The extension is designed to help displaced workers in these industries.
Despite the slower return for some industries, Burt said Utah’s unemployment figures, initial claims and continued weekly claims for the week of May 10-16 demonstrate downward trends.
“The volume of claims was 6,275,” he said. “This is six weeks in a row that we’ve seen a decrease in initial claims for unemployment benefits, which is an excellent trend, and we hope that trend to continue as we (begin) to reopen the economy.”
For historical purposes, the current volume of claims is still “incredibly high,” Burt added.
Prior to the pandemic, the highest week of claims was during the federal government shutdown in 2013 which set the record at 5,000 claims.
The three industries that saw the highest percentage of claims from May 10-16 were office and administrative support (15%), production occupations (9%) and sales and related occupations (8%).
The five counties in Utah that had the highest number of individuals to file new unemployment insurance claims were Salt Lake (43%), Utah (14%), Davis (8%), Weber (7%) and Washington (3.75%).
Washington County recorded 237 new claims and Iron County had 60, or a 1.07% increase.
“For the week we also saw 101,389 continued (weekly) claims filed,” Burt said, adding that it represents a 5% decrease.

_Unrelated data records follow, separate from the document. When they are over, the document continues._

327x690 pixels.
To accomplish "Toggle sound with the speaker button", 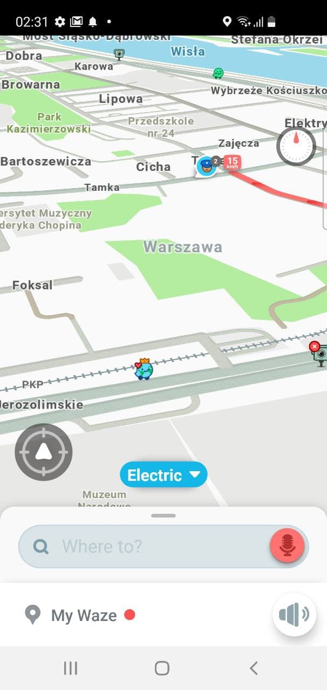I will pyautogui.click(x=294, y=615).
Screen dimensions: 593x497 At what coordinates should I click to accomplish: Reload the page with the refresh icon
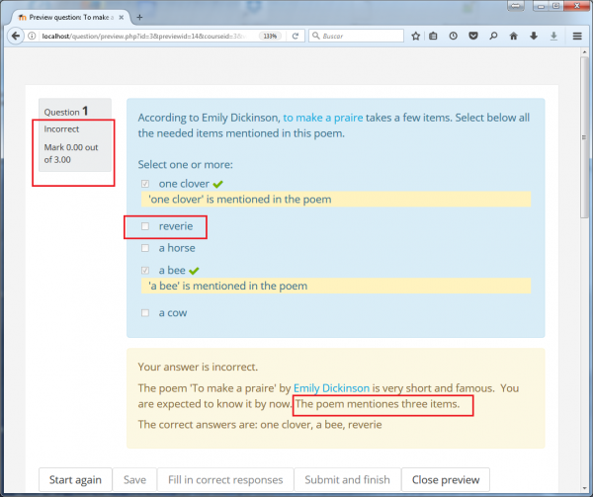[x=297, y=36]
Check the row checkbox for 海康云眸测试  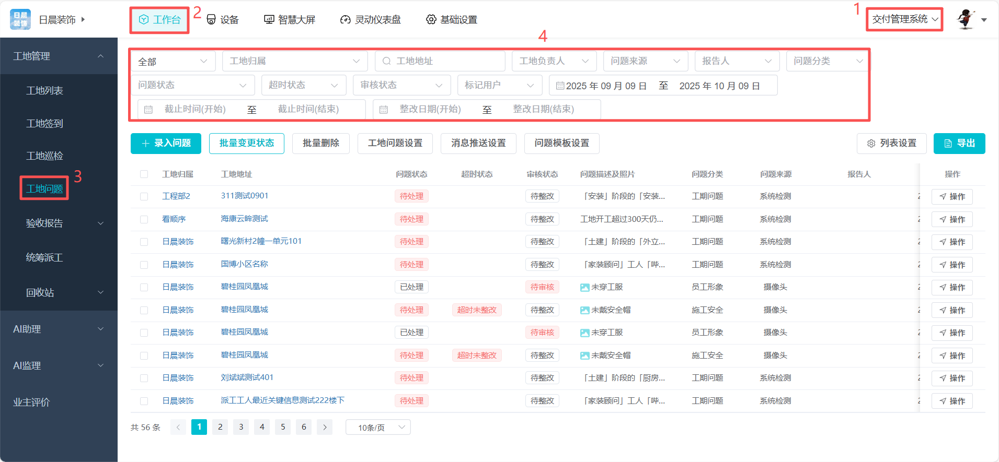(144, 219)
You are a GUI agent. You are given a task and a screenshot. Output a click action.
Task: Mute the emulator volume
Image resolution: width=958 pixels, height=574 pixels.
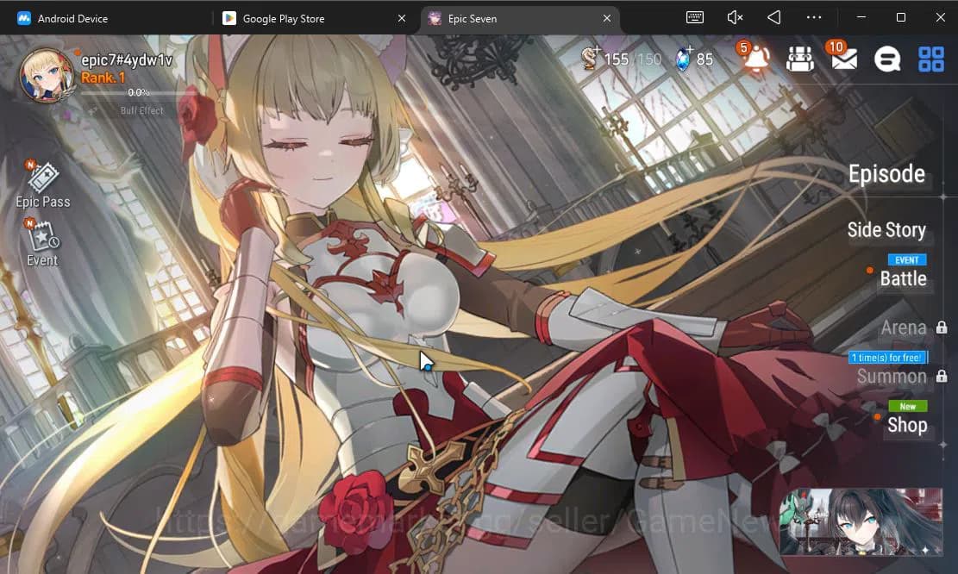(x=734, y=17)
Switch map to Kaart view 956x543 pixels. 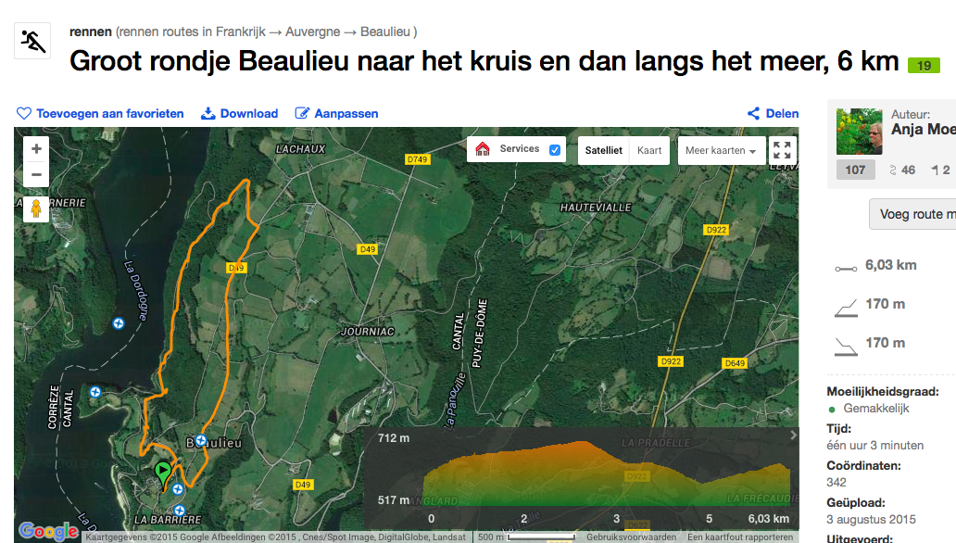pos(649,150)
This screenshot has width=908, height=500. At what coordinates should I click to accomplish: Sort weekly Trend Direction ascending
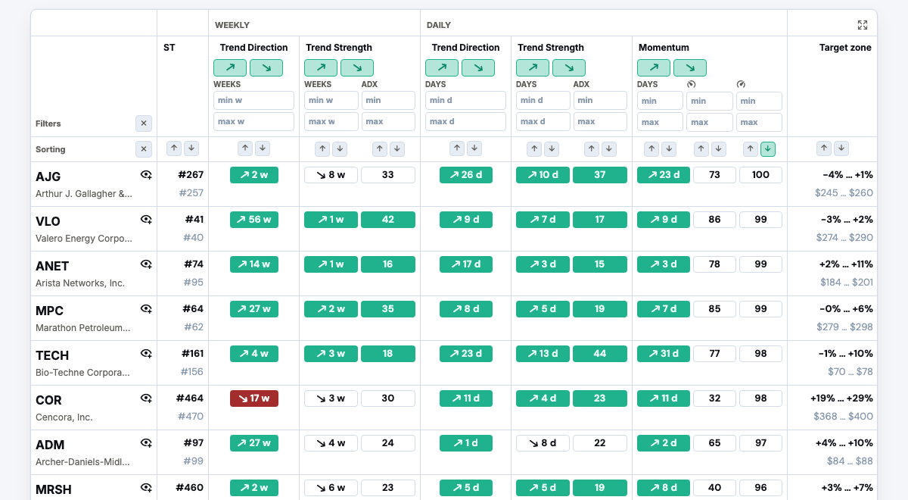pos(245,148)
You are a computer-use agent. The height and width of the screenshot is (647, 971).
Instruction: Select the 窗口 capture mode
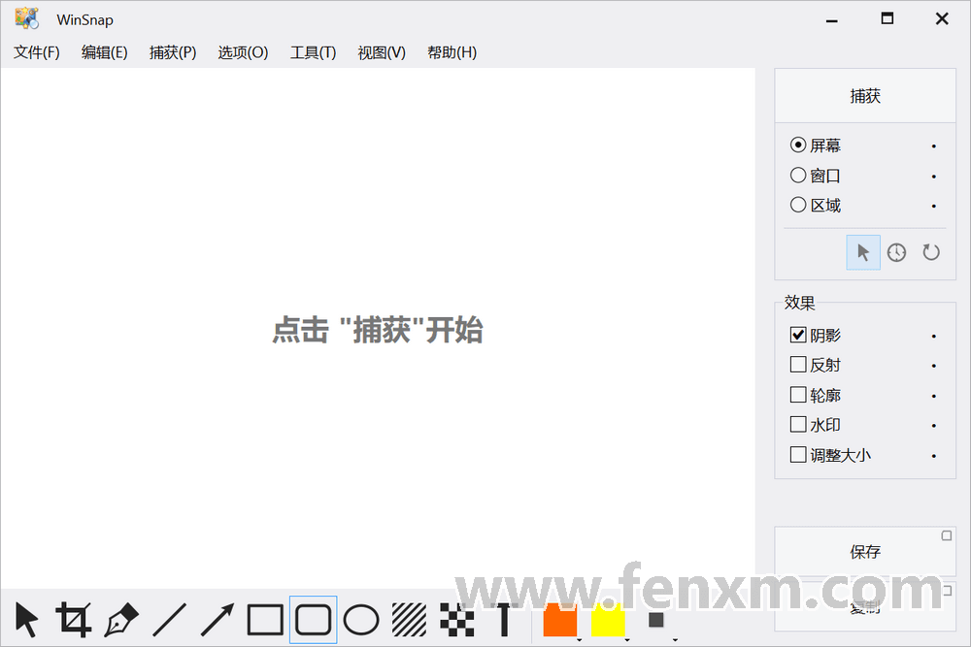(x=816, y=175)
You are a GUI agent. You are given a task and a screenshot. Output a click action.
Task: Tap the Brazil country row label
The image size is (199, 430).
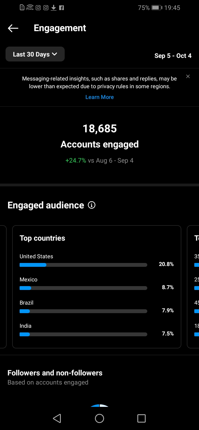click(x=27, y=303)
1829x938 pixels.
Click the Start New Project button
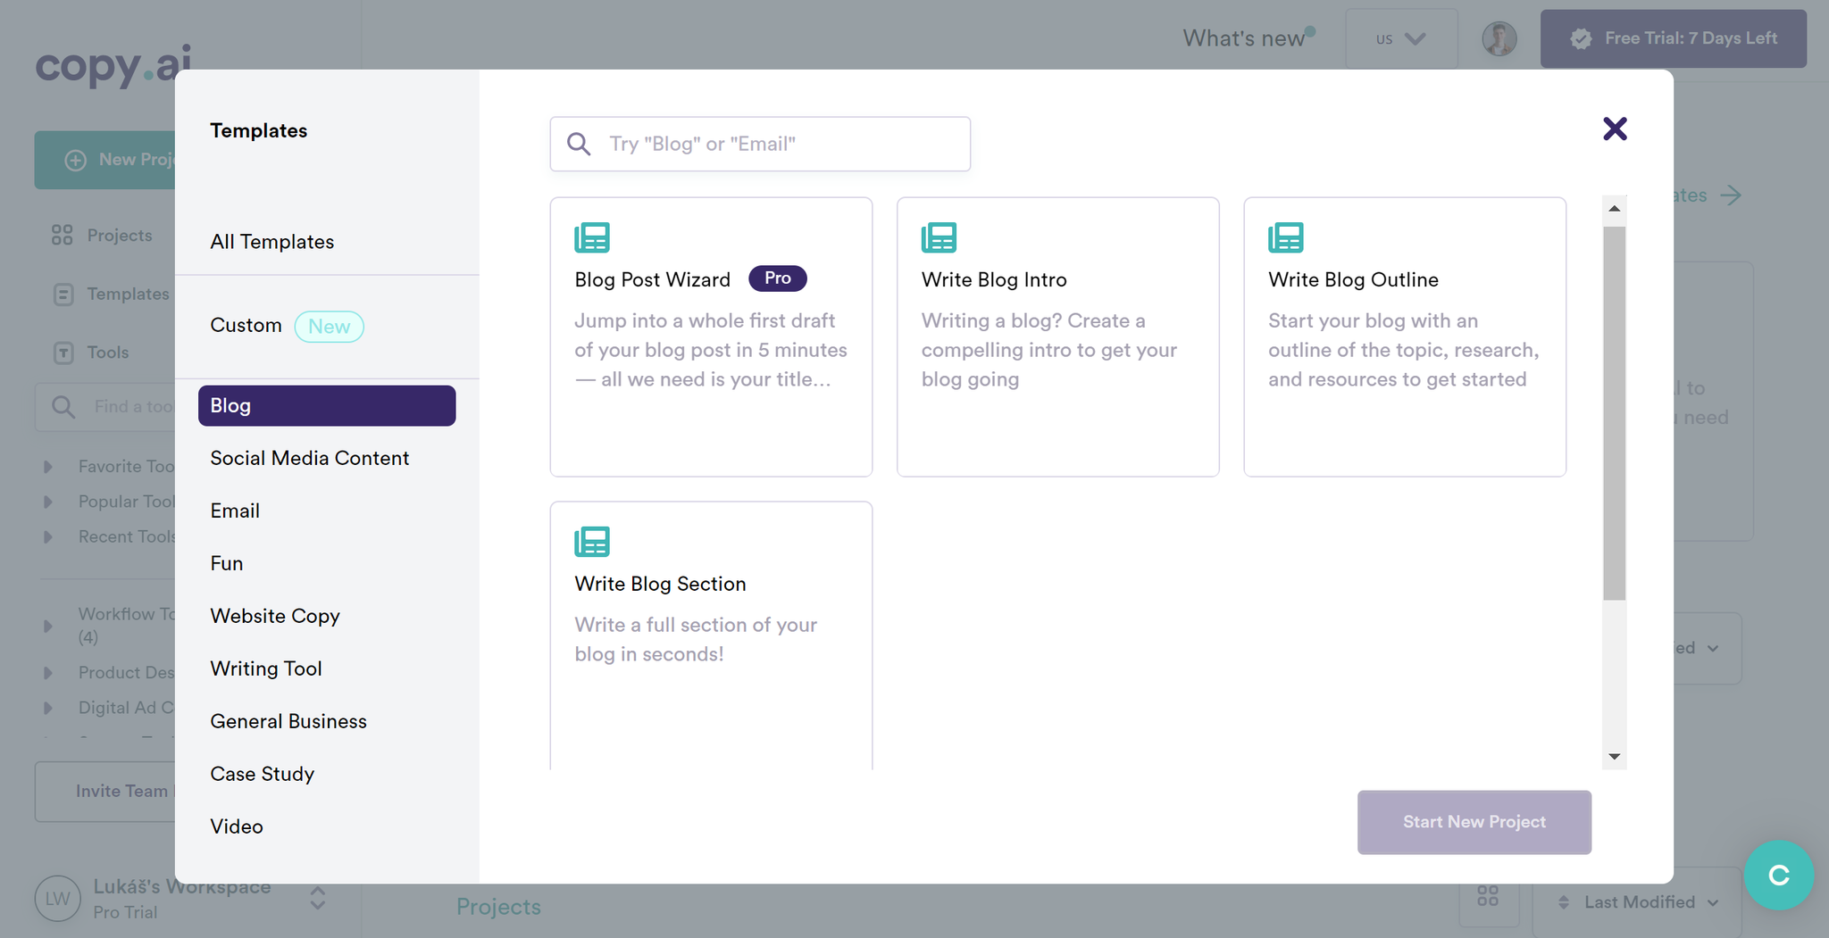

This is the second consecutive weekly drop in continued claims.
Workforce Services paid out $26.9 million in unemployment benefits during the week, in addition to $48.6 million in federal stimulus payments. Although the total is $75.5 million for the week of benefits, it represents an approximate decrease of 3% from the prior week.
“This is the first time we’ve seen this,” Burt said. “Everything is trending very well, and the unemployment programs have helped a lot of people affected by the pandemic, but now there is momentum and movement of returning back to work.”
Although the numbers are encouraging, Burt said the total amount of unemployment benefits paid was 834% higher than a normal week during 2019.
To put things in perspective, he said, between 2017-19 the state received 195,000 unemployment claims, and during the past two months, Utah has received 184,000 claims. The state has paid out nearly $4 million since March.
“All the numbers are trending very well, but they are still at historic highs,” he said. “It is an incredible amount of work that is coming into the department, and (people) will continue to see a disruption in our service level.”
Burt urged people in the unemployment system to be patient. If the department has questions on individual claims they will reach out to resolve issues.
“The people best equipped to process benefits are also the best to answer calls,” he said. “We are trying to respond to both, but our focus will continue to process benefits. We are going to make sure they are available to the people who need them so desperately.”
As part of the Pandemic Emergency Unemployment Compensation program, those who have already exhausted their 20 weeks of benefits and have stopped filing weekly claims should visit the Workforce Services unemployment insurance website and select “file new or reopen claim” to complete a claims application for the extended benefits.